Perplexity is an AI service provider that has pushed the boundaries of acceptable behavior in RAG technology:

  • Disregarding Rules for Content Retrieval: It uses web crawlers to collect news, images, and videos from CNN, including content explicitly prohibited by the website’s robots.txt file. It also disguises itself as a regular user (e.g., pretending to be a Chrome browser) to bypass security measures.
  • Direct Copying for Profit: When users ask questions, Perplexity copies large chunks of CNN articles directly into its answers, even providing access to content behind paywalls. For example, when a user asked about which position Rubio had resigned from, Perplexity’s paid version simply copied the original CNN article, with clear evidence of infringement.

Therefore, CNN sued Perplexity under copyright law, claiming that it had violated the rights to the content.

#### 3. Google Also Sued: Why Are “Civilized” Companies Targeted by Antitrust Laws?

Google used to be a source of traffic for media, as its search results often led users to their websites. However, with AI-powered search, users can get answers directly without clicking on links, leading to a significant decline in media traffic.

Although Google appears "civilized" by respecting the robots.txt protocol and offering an option to disable AI-generated summaries, this option is actually a trap. If users choose not to see AI summaries, they no longer receive any search results from Google, which is devastating for many media outlets that rely on Google for over 80% of their traffic. The Penske Media Group (owner of Billboard and other brands) sued Google for antitrust practices, accusing it of using its monopoly position in the search market to force media to choose between accepting AI-generated summaries or losing access to Google’s search results.

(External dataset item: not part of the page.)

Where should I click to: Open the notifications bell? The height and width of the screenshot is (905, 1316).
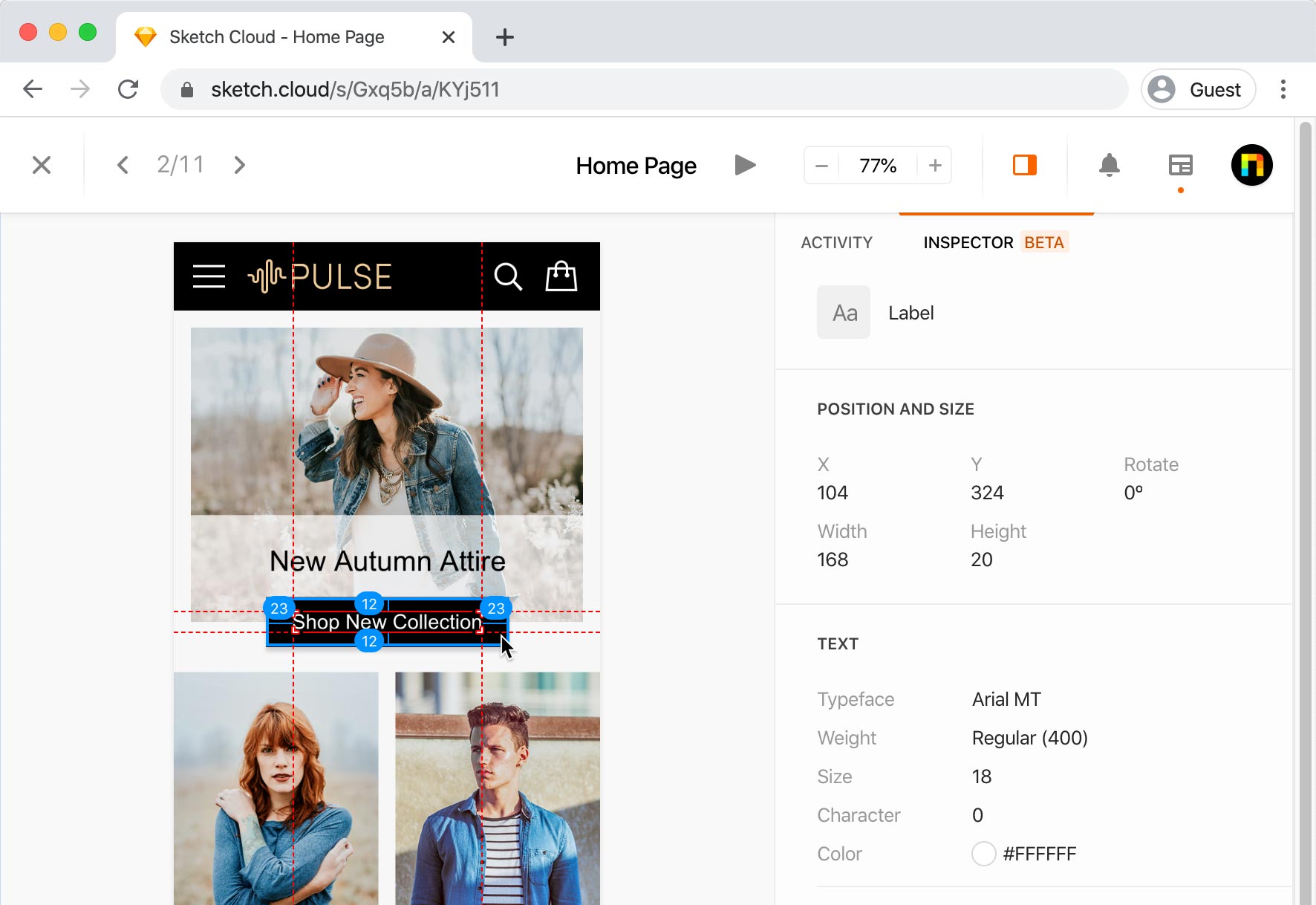(1110, 165)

#### 4. The Balance Between Technological Progress and Original Content Rights

While AI search makes it easier for users to find information (without having to navigate multiple pages), it threatens the revenue of original content creators. If media outlets lose income, who will continue to produce high-quality content? In the long run, there may be less content available for AI to search.

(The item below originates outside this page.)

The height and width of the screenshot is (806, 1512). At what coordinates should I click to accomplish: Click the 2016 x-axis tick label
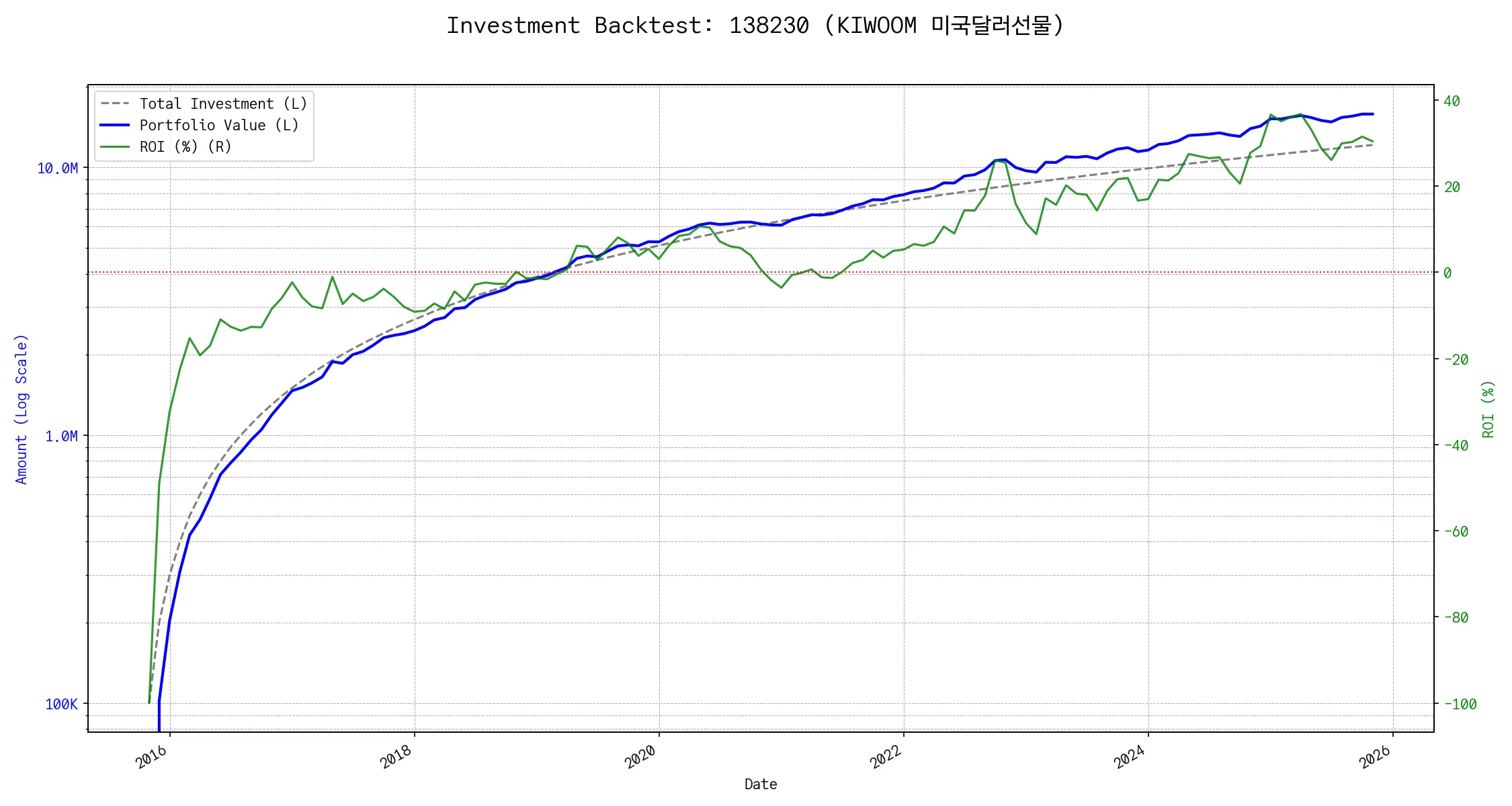[x=152, y=757]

These lawsuits are not about opposing AI technology itself but about addressing the issue of how to distribute the benefits of technological progress fairly. Should AI companies pay for using media content, or how can they use it in a way that benefits both users and creators? This is a critical challenge that must be addressed as technology advances.

#### 5. Judicial Attitudes in China and the U.S.

The U.S. has taken proactive steps in prosecuting AI-related cases, covering issues from data infringement to copyright and antitrust issues related to RAG technology. In contrast, China is more cautious about judging cases involving AI training and copyright infringement to protect its emerging AI industry. As a result, Chinese intellectual property lawyers are forced to study U.S. cases, which is a regrettable situation.

In essence, this conflict between AI and media represents a clash between old and new business models. The key question is how to ensure that the benefits of technological progress benefit both users and creators without compromising the rights of original content owners.